Any one of these obstacles can be poison for your presentation, but the antidote to all three is an apt analogy.
Analogies make things easier to understand. You can’t persuade others if they don’t understand what you’re saying. The mind learns by relating new information to existing information structures, and if you’re presenting highly technical information or introducing a new product that is different from anything the audience is used to, you can save a lot of explanation by building off what they already know. How would you describe a zebra to someone who has never seen a horse?
Analogies also make concepts easier to understand by helping the audience filter out all the relevant information and get to the heart of the matter.
Finally even when your audience totally gets it, the success of your implementation will likely depend on their being able to get additional buy-in from others in their organization.
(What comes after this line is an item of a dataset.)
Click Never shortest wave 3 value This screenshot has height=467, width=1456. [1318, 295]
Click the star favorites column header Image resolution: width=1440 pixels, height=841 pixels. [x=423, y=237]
A compelling analogy will arm them with an easy-to-remember message to take to their internal stakeholders.
Analogies reduce perceived risk by making new things seem more familiar. The old saying that familiarity breeds contempt is usually not true. We gravitate toward, and prefer, what is familiar to us. The decision to try something new always involves a mental struggle between risk and reward. Any time we consider something new, whether it’s a product or an idea, we have to contemplate leaving the safety of the familiar for the opportunity of the unfamiliar. If the concept is too different, it’s likely to be dismissed without even giving equal time to considering its benefits.
Evolution is easier for most of us to handle than revolution. Analogies, by definition, work by comparing a new situation to something more familiar. When Apple first came out with a graphical user interface, they could have gone in virtually an infinite number of directions, but they chose to make something completely different seem like something very old and familiar by giving us a “desktop” with which to work.
An analogy lets the decision maker have their cake and eat it too. It provides a safe base in their mind from which they can explore new opportunity.
Analogies lower resistance to your message. As kids, anytime my mother told me something was good for me, I would automatically determine not to like it. Most adults haven’t outgrown that tendency toward reactance, which is why sometimes trying to teach or to sell the benefits of a new idea can backfire if you try too hard. As Churchill said, “I am always ready to learn, but I do not always like being taught.”
As I mentioned in my previous post, analogies, once implanted, work below the level of consciousness to guide the search for information and to bend the stream of thought into a certain direction. The analogy plants itself in the mind and the audience member’s mind does the rest. In fact, it has been demonstrated that the target audience has a better comprehension of product benefits when the detailed information is left out.[1] It’s like a joke: if you have to explain it, it’s not funny.